Het meest opvallende fenomeen in het Kruiszwin is de zeer sterke kwel van zout grondwater. Zilte tot brakke omstandigheden zijn een zeldzaamheid geworden. Er komen riet- en graslanden voor met veel brakke soorten, waaronder zulte, zilte rus, zilte schijnspurrie, aardbeiklaver en stomp kweldergras. Deze bijzondere vegetatie maakt het Kruiszwin tot een spannend wandelgebied waar altijd veel te zien is. Het gebied heeft ook waterberging als functie. Bij hevige regenval lopen de laagste delen onder water. Dit voorkomt wateroverlast in de rest van de polder. De verwachting is dat dit één keer in de vijf jaar gebeurt. In het gebied zijn sinds het voorjaar van 2015 twee ijsvogelwanden die vanaf een bruggetje zijn te zien.

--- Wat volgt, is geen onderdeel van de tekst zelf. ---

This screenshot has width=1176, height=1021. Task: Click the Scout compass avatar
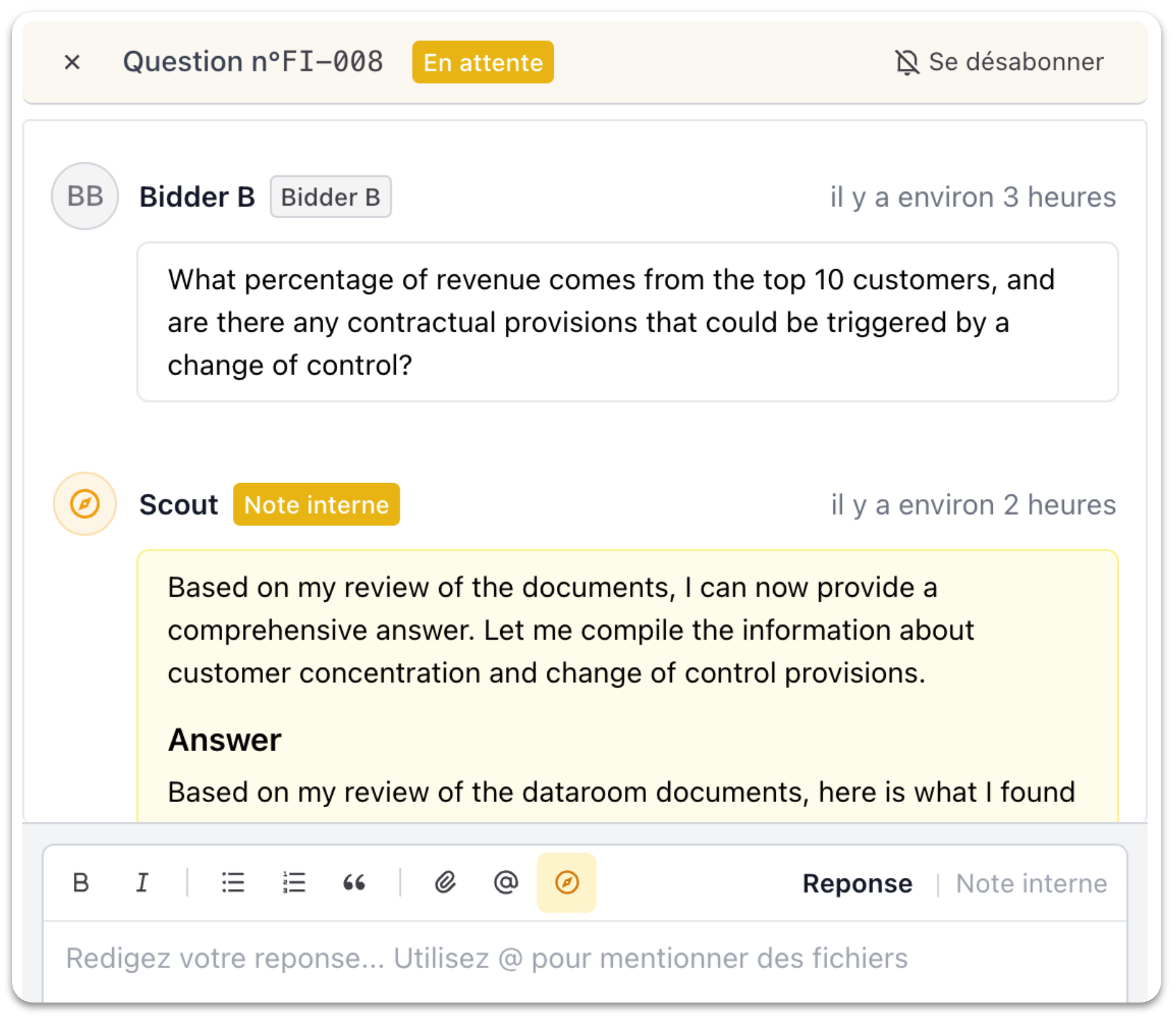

Tot in de 19e eeuw was de huidige Kop van Noord-Holland een waddengebied. Het Kruiszwin werd indertijd omgeven door kwelders en slikken. Na inpoldering veranderde de omgeving langzaam in bollenland, maar in het Kruiszwin zelf komen nog steeds brakke levensgemeenschappen voor. Een unieke situatie.

De de inpolderingen van de Waddenzee is de huidige Kop van Noord-Holland ontstaan. Met de inpoldering van 1846 ontstond de Anna Paulownapolder waar het Kruiszwin in ligt. De geschiedenis van het oude wad krekensysteem is ook na inpoldering nog steeds goed uit het landschap af te lezen. Het Kruiszwin bijvoorbeeld, maakte onderdeel uit van het grote wad krekensysteem dat vervolgens via het Lage Oude Veer uitmondde in de Waddenzee.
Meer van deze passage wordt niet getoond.